Excerpted text: Begin
Sunday, September 24, 2017

Pilot denied $27M verdict: Glasair RG Super 11S, N333HK, accident occurred September 03, 2010 near Lake Elmo Airport (21D), Washington County, Minnesota

Mark Kedrowski puts a gel sleeve on his leg before walking his therapy dog, Enzo, in White Bear Lake on September 6, 2017. In the background, right, is art by his 6-year-old son, Beckett. Kedrowski, a pilot, was nearly killed in a plane crash seven years ago near the Lake Elmo airport.



On the Friday before Labor Day in 2010, Mark Kedrowski’s airplane fell from the sky.

Kedrowski had just taken off from the Lake Elmo Airport, flying solo to a friend’s cabin in northern Minnesota, when his Glasair Super II-RG single-engine airplane banked sharply to the right and crashed into a field of soybeans.

Passersby rushed to the site, about a half-mile north of the runway, and peeled back pieces of the smashed plane to free the pilot.
Excerpted text: End
- _Work request_: Extend the news story about Mark Kedrowski's 2010 Lake Elmo plane crash, picking up after its final sentence.
Provided information: Begin
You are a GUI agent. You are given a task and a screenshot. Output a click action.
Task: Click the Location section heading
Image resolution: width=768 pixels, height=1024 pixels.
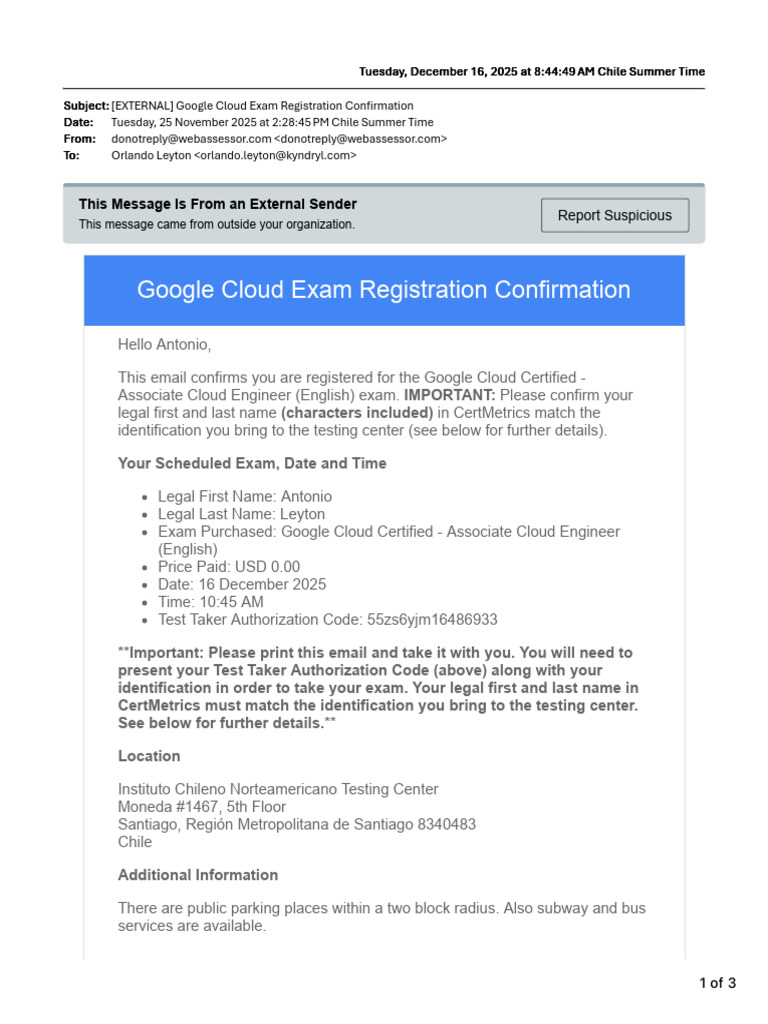(x=149, y=756)
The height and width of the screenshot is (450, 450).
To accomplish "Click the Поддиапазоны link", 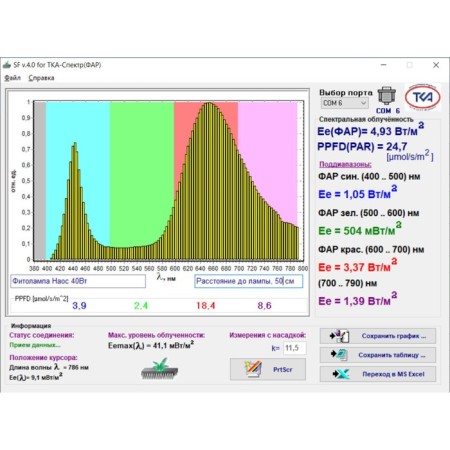I will click(345, 164).
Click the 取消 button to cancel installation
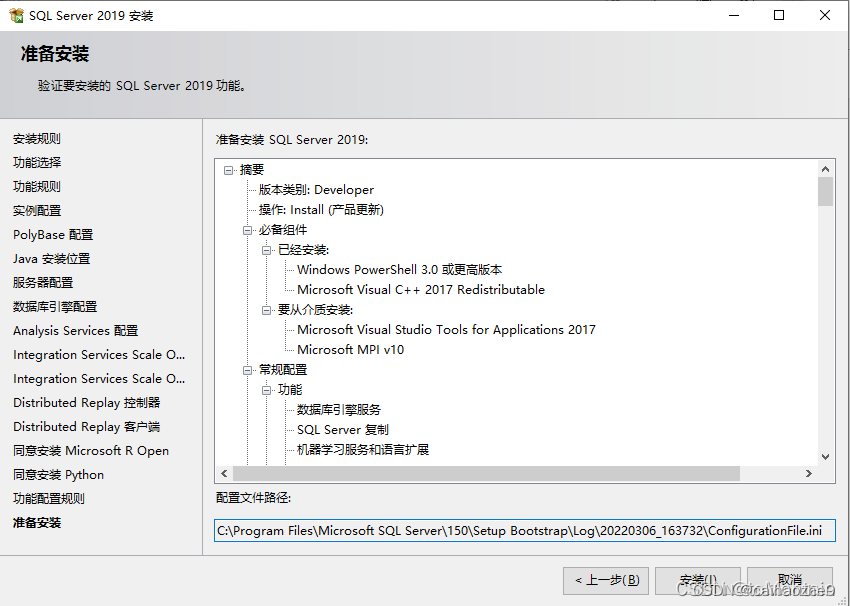 [788, 581]
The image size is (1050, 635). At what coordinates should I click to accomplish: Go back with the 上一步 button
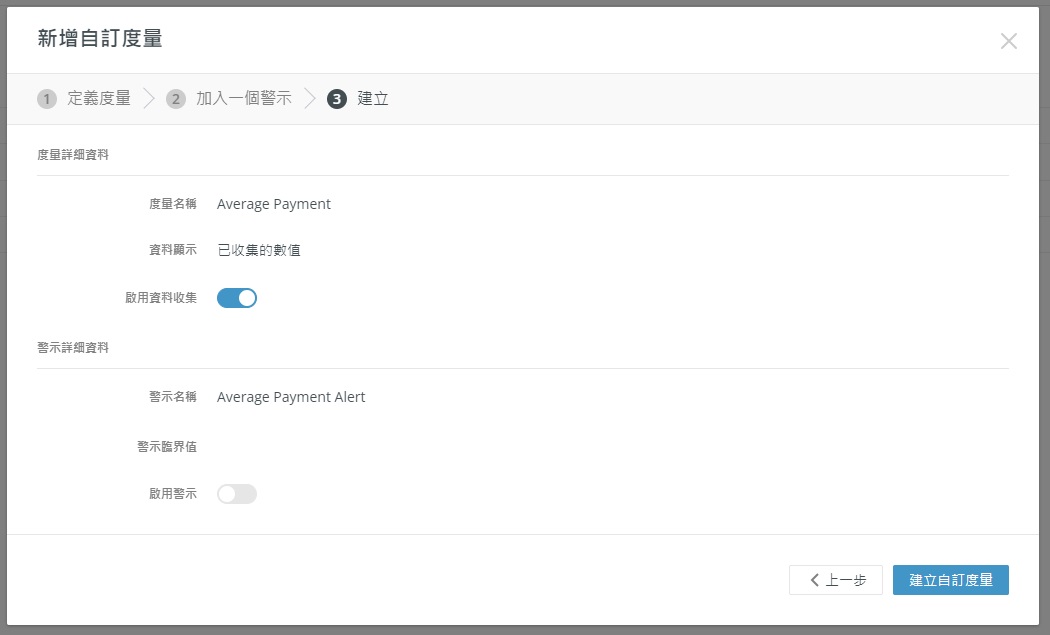coord(836,580)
Provided information: End
- _Expected answer_:
Kedrowski was flown by helicopter to Regions Hospital in St. Paul, which would become his home for the next two months.

He suffered a permanent brain injury. Both feet were partially severed; his left leg had to be amputated below the knee. He broke every bone in his face. His left side was paralyzed. He underwent more than 50 surgeries, including two seven-hour surgeries on his face. He spent four weeks in a coma.

“I don’t remember any of it,” said Kedrowski, 46, of White Bear Lake. “Even after I woke up from the coma, I wasn’t lucid for another four weeks after that. They said I’m one of two or three miracles at Regions.”


First-responders work to save pilot Mark Kedrowski, who nearly died when his plane crashed just a few minutes after he took off from Lake Elmo Airport on Sept. 3, 2010. 
(Courtesy of the Washington County Sheriff’s Office) 


At the time of the crash, Kedrowski, who owned a software-development company in St. Paul, was an experienced pilot who had logged more than 650 flying hours. He used his plane to commute to consulting jobs in Dallas, Cincinnati, New York and New Orleans. He had often flown to his friend’s cabin in Pine River, Minn., where he was headed the afternoon of the crash.

According to weather reports, visibility was clear and wind speed was 19 knots, gusting to 28 knots, when Kedrowski took off about 4 p.m.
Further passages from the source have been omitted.